Reduced candidate availability was linked by respondents to the latest KPMG and Recruitment and Employment Confederation UK Report on Jobs to a combination of high demand, labour shortages, fewer foreign workers and hesitancy among employees to switch or seek out new roles.
The survey flagged a further marked rise in hiring activity at the start of the final quarter of the year. However, growth of permanent staff appointments and temp billings fell to a six-month low, as candidate shortages affected recruiters’ ability to place new hires.
A number of recruiters mentioned that candidate shortages had affected their ability to fill roles. The rate of deterioration did not match August’s all-time record, but was nonetheless the fifth-sharpest seen since the survey began in October 1997.
Job seekers need to feel confident that the skills they’ve gained in one sector are valued in another” – Claire Warnes, KPMG
Starting salaries and temp wages increased at the quickest rates seen in over 24 years of data collection, as companies offered higher pay to attract and secure staff.
Out of the four monitored regions in England, only the Midlands noted a stronger rise in permanent placements, as rates of increase slowed elsewhere. Nonetheless, growth remained sharp across all four areas.
Vacancies continued to rise more sharply in the private than public sector in October, with the steepest increase in demand seen for permanent staff in the private sector, found the report. The slowest upturn in demand was in permanent workers in the public sector, though growth remained sharp overall.
Demand for permanent workers rose across all 10 monitored job categories at the start of the fourth quarter, with hotels and catering seeing the steepest increase in demand for permanent staff.
The north of England saw the sharpest rise in temp billings of all four monitored English regions.
The nursing and medical sectors topped the rankings for temporary staff demand in October, followed by hotel and catering. Recruitment agencies reported a further fall in the temp staff supply in October – the eighth straight month of decline.

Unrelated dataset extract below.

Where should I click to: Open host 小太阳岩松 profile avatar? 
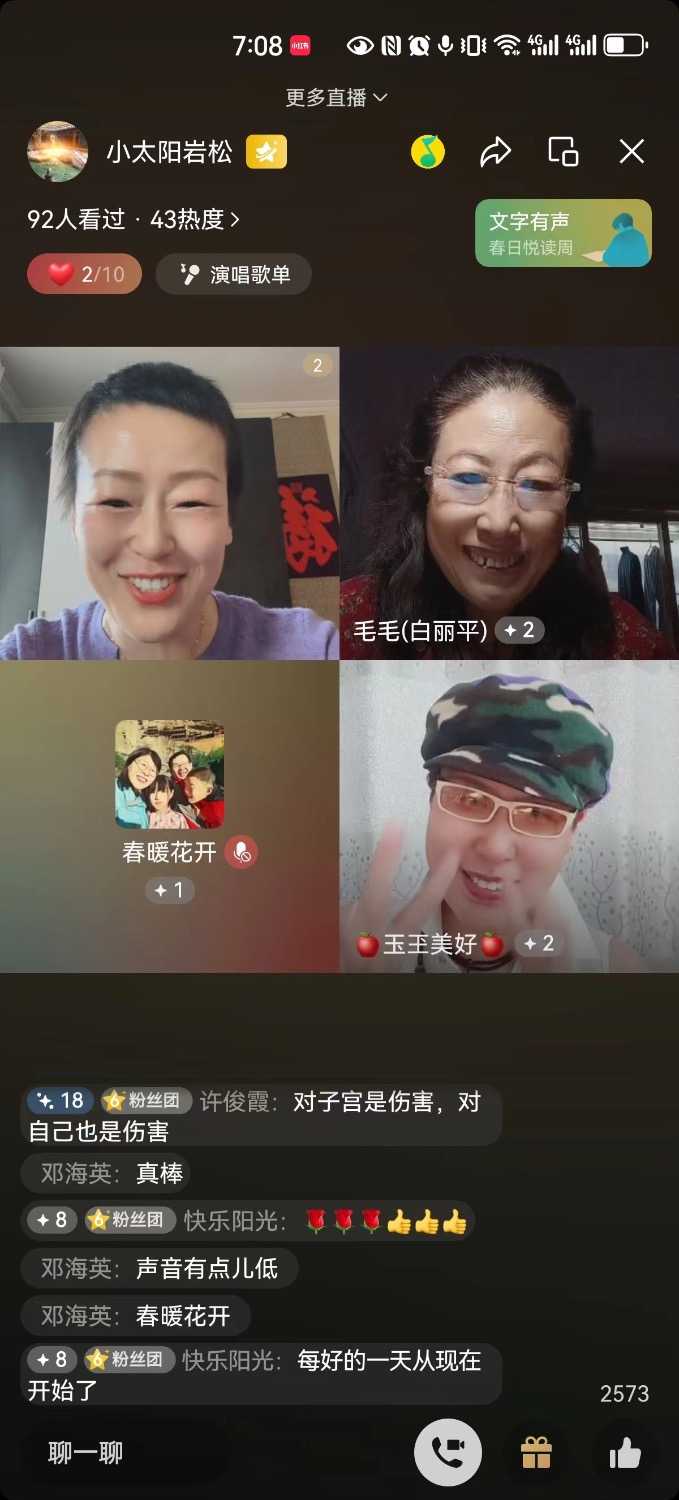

Panel members for the KPMG/REC said a general shortage of labour and fewer EU workers were the main causes, with recruiters citing difficulties hiring for a broad range of sectors including hospitality, construction and IT. All four monitored English regions reported rapid drops in temporary worker availability, led by the south of England.
Claire Warnes, head of education, skills and productivity at KPMG UK, said employee hesitance over switching roles was a factor limiting candidate availability: “While it’s encouraging to see hiring activity increase in October, the recovery was at the softest rate recorded in six months because of the deterioration of candidate availability. Employees are hesitant to switch roles and sectors, which could impact the bounce-back recruiters have experienced since the easing of pandemic restrictions.
“Job seekers need to feel confident that the skills and qualifications they’ve gained in one sector are valued in another. That’s why employers and government must urgently invest in training and development if they are to attract a wider range of candidates into these high demand sectors.”
Kate Shoesmith, deputy CEO of the REC, said it was important to note that the salary rises were not universal. “Recruiters tell us that candidates in some sectors and regions have been able to secure a substantial pay rise,” she said. “But many employers can’t afford to offer this. As we move into the next stage of recovery, it’s vital the government put measures in place that will help companies to invest and grow, stimulate the UK’s productivity and support the levers that help those furthest from the jobs market into work.”